The sequence of workshops with participating sites will be a key analytic and learning activity. Sites will develop increasingly sophisticated and action-oriented program logic models, and between each step the research team will be considering relevant additional inputs such as theories and evidence from the literature and/or additional data from the sites.
At the client level, intensive case studies—incorporating health literacy profiles, service utilisation and outcome data, and interviews—will be developed to elaborate CIMOs for a sample of individuals with varied health literacy needs, as indicated by their profile of scores across the HLQ scales.
Quantitative analysis
Demographic data will be analysed using descriptive statistics. HLQ domains will be presented as a mean with 95% confidence intervals, or as median scores with interquartile ranges. Cluster analysis will be used to group data (hierarchical approach using Ward’s method for linkage). The number of clusters identified for presentation at each site will be guided by a) seeking to minimise the remaining variance within each scale within each cluster (e.g., if there are standard deviations greater than 0.6 for one or more of the scales it may indicate that there are still significant subgroups within the cluster); and b) ensuring that clusters represent different patterns of needs and strengths across the nine scales of the HLQ.Wherever possible the outcomes related to Figure 2 will use routine service data that has been available for an extended timeframe. This is assisted by the fact that services funded by the Victorian Department of Health have a standard minimum data set including intake characteristics and service delivery. This will allow for an extended baseline data set with trends over time in most instances.
Sample size
Pre-implementation activities at each site will include a sufficient number of consumers/practitioners to demonstrate proof of concept.
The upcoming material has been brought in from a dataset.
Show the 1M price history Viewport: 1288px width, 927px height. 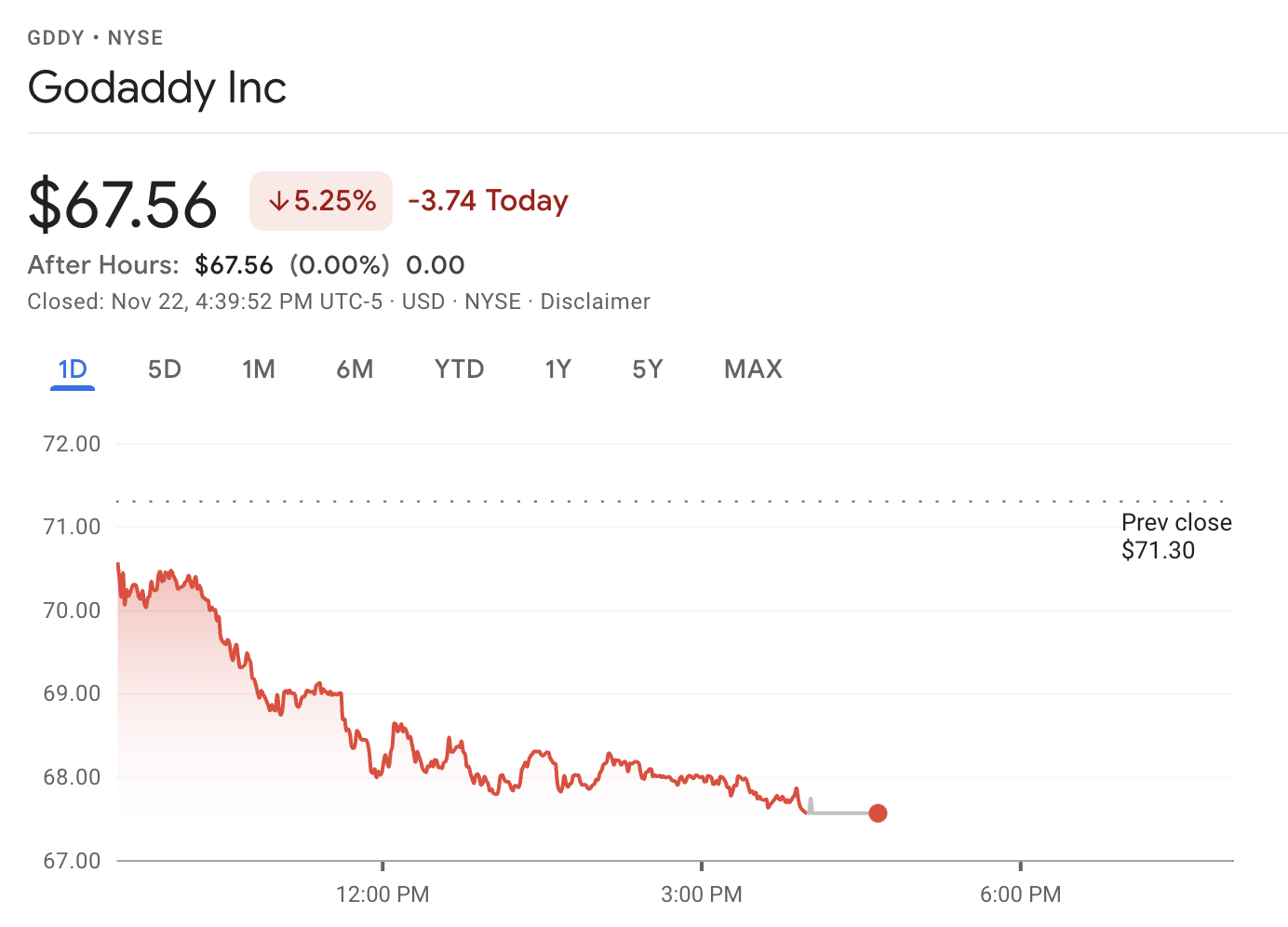coord(259,369)
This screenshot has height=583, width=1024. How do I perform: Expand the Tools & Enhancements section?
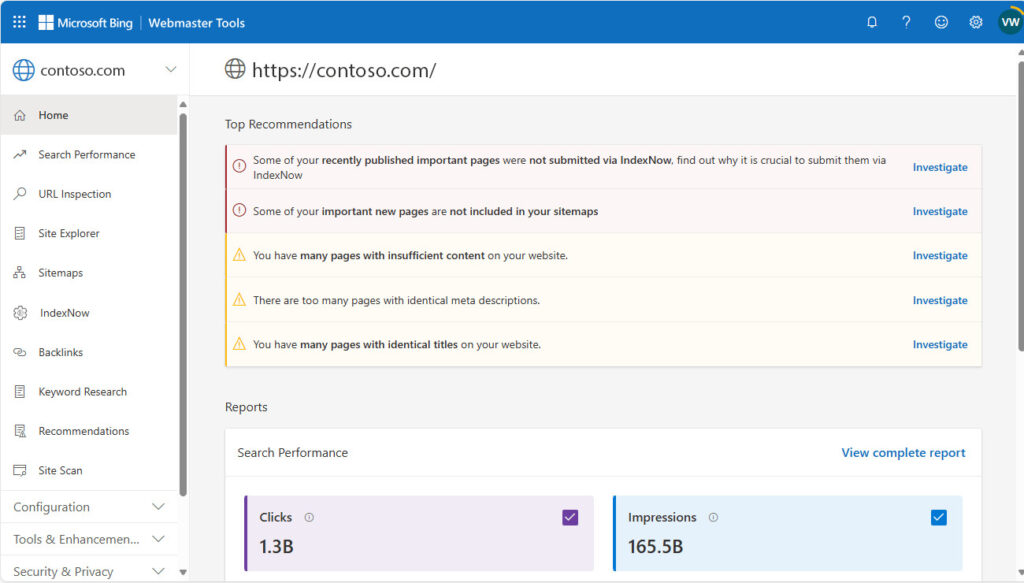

The content of the final interventions at each site may range from organisational policy, practitioner training, community empowerment, to specific interventions with clients. Consequently both qualitative and quantitative evaluation methods will be used and sample size decisions will be undertaken in response to the specific evaluation method and the nature of the intervention emerging at each site. For example, the intervention may include all eligible clients entering the service during a set period of time, or it may involve a sufficient number of clients to detect a medium to large effect size across specific HLQ domains (i.e., pre-post change equivalent to a change of at least 0.5 standard deviations using alpha = 0.05 and beta = 0.9).